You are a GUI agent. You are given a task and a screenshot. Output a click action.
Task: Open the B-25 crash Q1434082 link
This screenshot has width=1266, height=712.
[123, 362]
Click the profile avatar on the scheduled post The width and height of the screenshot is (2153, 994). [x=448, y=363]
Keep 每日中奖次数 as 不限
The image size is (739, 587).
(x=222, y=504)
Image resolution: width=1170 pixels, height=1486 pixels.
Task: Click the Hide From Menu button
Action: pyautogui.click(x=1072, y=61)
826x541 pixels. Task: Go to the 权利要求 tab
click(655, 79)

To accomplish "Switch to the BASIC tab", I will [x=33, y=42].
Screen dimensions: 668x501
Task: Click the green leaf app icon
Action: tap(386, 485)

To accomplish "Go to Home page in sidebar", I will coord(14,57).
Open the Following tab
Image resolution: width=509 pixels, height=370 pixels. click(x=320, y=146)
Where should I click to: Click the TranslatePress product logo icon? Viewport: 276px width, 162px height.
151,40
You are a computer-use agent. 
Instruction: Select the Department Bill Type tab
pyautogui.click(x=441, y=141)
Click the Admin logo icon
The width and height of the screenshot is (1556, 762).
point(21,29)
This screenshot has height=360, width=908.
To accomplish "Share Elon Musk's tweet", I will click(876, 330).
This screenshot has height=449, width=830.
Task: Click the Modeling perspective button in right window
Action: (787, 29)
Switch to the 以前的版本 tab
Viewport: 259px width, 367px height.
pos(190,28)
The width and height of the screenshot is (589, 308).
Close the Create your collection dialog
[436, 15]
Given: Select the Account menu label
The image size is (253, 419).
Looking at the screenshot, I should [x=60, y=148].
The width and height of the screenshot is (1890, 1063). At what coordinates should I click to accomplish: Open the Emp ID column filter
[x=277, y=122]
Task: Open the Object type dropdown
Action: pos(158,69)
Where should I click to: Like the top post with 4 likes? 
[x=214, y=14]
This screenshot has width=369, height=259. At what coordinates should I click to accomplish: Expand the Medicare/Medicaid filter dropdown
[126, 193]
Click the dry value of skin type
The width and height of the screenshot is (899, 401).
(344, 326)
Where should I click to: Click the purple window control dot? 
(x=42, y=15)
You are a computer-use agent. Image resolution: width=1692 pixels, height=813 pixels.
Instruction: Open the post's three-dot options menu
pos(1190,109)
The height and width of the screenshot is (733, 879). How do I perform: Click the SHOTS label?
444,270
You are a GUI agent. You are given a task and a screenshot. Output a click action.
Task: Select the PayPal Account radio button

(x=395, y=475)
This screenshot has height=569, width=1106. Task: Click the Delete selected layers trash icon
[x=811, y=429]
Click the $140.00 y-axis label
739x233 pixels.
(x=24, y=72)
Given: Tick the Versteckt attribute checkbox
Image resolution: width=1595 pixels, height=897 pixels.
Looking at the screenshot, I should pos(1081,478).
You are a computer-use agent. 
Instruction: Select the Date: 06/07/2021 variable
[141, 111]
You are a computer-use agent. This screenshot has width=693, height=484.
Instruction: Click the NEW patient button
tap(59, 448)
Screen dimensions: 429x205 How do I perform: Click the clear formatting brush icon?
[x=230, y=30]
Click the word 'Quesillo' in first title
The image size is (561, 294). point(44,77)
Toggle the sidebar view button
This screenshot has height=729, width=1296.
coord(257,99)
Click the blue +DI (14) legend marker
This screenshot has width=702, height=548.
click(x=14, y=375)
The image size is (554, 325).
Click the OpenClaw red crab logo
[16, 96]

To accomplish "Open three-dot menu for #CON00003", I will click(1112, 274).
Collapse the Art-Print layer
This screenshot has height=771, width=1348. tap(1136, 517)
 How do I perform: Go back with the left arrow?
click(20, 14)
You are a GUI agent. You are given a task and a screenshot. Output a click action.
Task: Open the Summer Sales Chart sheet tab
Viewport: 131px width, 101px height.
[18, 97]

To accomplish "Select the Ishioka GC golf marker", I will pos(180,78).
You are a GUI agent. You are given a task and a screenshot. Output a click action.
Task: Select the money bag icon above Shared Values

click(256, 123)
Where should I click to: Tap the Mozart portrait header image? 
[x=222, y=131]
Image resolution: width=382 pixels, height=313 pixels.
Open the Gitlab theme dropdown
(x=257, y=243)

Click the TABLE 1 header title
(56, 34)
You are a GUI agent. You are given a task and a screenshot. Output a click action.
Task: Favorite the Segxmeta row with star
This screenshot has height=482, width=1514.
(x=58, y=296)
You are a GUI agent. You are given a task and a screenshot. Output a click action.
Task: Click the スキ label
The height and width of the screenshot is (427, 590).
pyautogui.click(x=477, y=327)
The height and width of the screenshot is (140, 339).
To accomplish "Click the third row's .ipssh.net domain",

◆ ◆ ◆

Return every line of the items above as a JSON array of strings, one string per line, with blank lines omitted.

**Result of the exercise:**
[
  "You are a GUI agent. You are given a task and a screenshot. Output a click action.",
  "Task: Open the B-25 crash Q1434082 link",
  "This screenshot has width=1266, height=712.",
  "[123, 362]",
  "Click the profile avatar on the scheduled post The width and height of the screenshot is (2153, 994). [x=448, y=363]",
  "Keep 每日中奖次数 as 不限",
  "The image size is (739, 587).",
  "(x=222, y=504)",
  "Image resolution: width=1170 pixels, height=1486 pixels.",
  "Task: Click the Hide From Menu button",
  "Action: pyautogui.click(x=1072, y=61)",
  "826x541 pixels. Task: Go to the 权利要求 tab",
  "click(655, 79)",
  "To accomplish \"Switch to the BASIC tab\", I will [x=33, y=42].",
  "Screen dimensions: 668x501",
  "Task: Click the green leaf app icon",
  "Action: tap(386, 485)",
  "To accomplish \"Go to Home page in sidebar\", I will coord(14,57).",
  "Open the Following tab",
  "Image resolution: width=509 pixels, height=370 pixels. click(x=320, y=146)",
  "Where should I click to: Click the TranslatePress product logo icon? Viewport: 276px width, 162px height.",
  "151,40",
  "You are a computer-use agent. ",
  "Instruction: Select the Department Bill Type tab",
  "pyautogui.click(x=441, y=141)",
  "Click the Admin logo icon",
  "The width and height of the screenshot is (1556, 762).",
  "point(21,29)",
  "This screenshot has height=360, width=908.",
  "To accomplish \"Share Elon Musk's tweet\", I will click(876, 330).",
  "This screenshot has height=449, width=830.",
  "Task: Click the Modeling perspective button in right window",
  "Action: (787, 29)",
  "Switch to the 以前的版本 tab",
  "Viewport: 259px width, 367px height.",
  "pos(190,28)",
  "The width and height of the screenshot is (589, 308).",
  "Close the Create your collection dialog",
  "[436, 15]",
  "Given: Select the Account menu label",
  "The image size is (253, 419).",
  "Looking at the screenshot, I should [x=60, y=148].",
  "The width and height of the screenshot is (1890, 1063). At what coordinates should I click to accomplish: Open the Emp ID column filter",
  "[x=277, y=122]",
  "Task: Open the Object type dropdown",
  "Action: pos(158,69)",
  "Where should I click to: Like the top post with 4 likes? ",
  "[x=214, y=14]",
  "This screenshot has width=369, height=259. At what coordinates should I click to accomplish: Expand the Medicare/Medicaid filter dropdown",
  "[126, 193]",
  "Click the dry value of skin type",
  "The width and height of the screenshot is (899, 401).",
  "(344, 326)",
  "Where should I click to: Click the purple window control dot? ",
  "(x=42, y=15)",
  "You are a computer-use agent. Image resolution: width=1692 pixels, height=813 pixels.",
  "Instruction: Open the post's three-dot options menu",
  "pos(1190,109)",
  "The height and width of the screenshot is (733, 879). How do I perform: Click the SHOTS label?",
  "444,270",
  "You are a GUI agent. You are given a task and a screenshot. Output a click action.",
  "Task: Select the PayPal Account radio button",
  "(x=395, y=475)",
  "This screenshot has height=569, width=1106. Task: Click the Delete selected layers trash icon",
  "[x=811, y=429]",
  "Click the $140.00 y-axis label",
  "739x233 pixels.",
  "(x=24, y=72)",
  "Given: Tick the Versteckt attribute checkbox",
  "Image resolution: width=1595 pixels, height=897 pixels.",
  "Looking at the screenshot, I should pos(1081,478).",
  "You are a computer-use agent. ",
  "Instruction: Select the Date: 06/07/2021 variable",
  "[141, 111]",
  "You are a computer-use agent. This screenshot has width=693, height=484.",
  "Instruction: Click the NEW patient button",
  "tap(59, 448)",
  "Screen dimensions: 429x205 How do I perform: Click the clear formatting brush icon?",
  "[x=230, y=30]",
  "Click the word 'Quesillo' in first title",
  "The image size is (561, 294). point(44,77)",
  "Toggle the sidebar view button",
  "This screenshot has height=729, width=1296.",
  "coord(257,99)",
  "Click the blue +DI (14) legend marker",
  "This screenshot has width=702, height=548.",
  "click(x=14, y=375)",
  "The image size is (554, 325).",
  "Click the OpenClaw red crab logo",
  "[16, 96]",
  "To accomplish \"Open three-dot menu for #CON00003\", I will click(1112, 274).",
  "Collapse the Art-Print layer",
  "This screenshot has height=771, width=1348. tap(1136, 517)",
  " How do I perform: Go back with the left arrow?",
  "click(20, 14)",
  "You are a GUI agent. You are given a task and a screenshot. Output a click action.",
  "Task: Open the Summer Sales Chart sheet tab",
  "Viewport: 131px width, 101px height.",
  "[18, 97]",
  "To accomplish \"Select the Ishioka GC golf marker\", I will pos(180,78).",
  "You are a GUI agent. You are given a task and a screenshot. Output a click action.",
  "Task: Select the money bag icon above Shared Values",
  "click(256, 123)",
  "Where should I click to: Tap the Mozart portrait header image? ",
  "[x=222, y=131]",
  "Image resolution: width=382 pixels, height=313 pixels.",
  "Open the Gitlab theme dropdown",
  "(x=257, y=243)",
  "Click the TABLE 1 header title",
  "(56, 34)",
  "You are a GUI agent. You are given a task and a screenshot. Output a click action.",
  "Task: Favorite the Segxmeta row with star",
  "This screenshot has height=482, width=1514.",
  "(x=58, y=296)",
  "You are a GUI agent. You are given a task and a screenshot. Output a click action.",
  "Task: Click the スキ label",
  "The height and width of the screenshot is (427, 590).",
  "pyautogui.click(x=477, y=327)",
  "The height and width of the screenshot is (140, 339).",
  "To accomplish \"Click the third row's .ipssh.net domain\","
]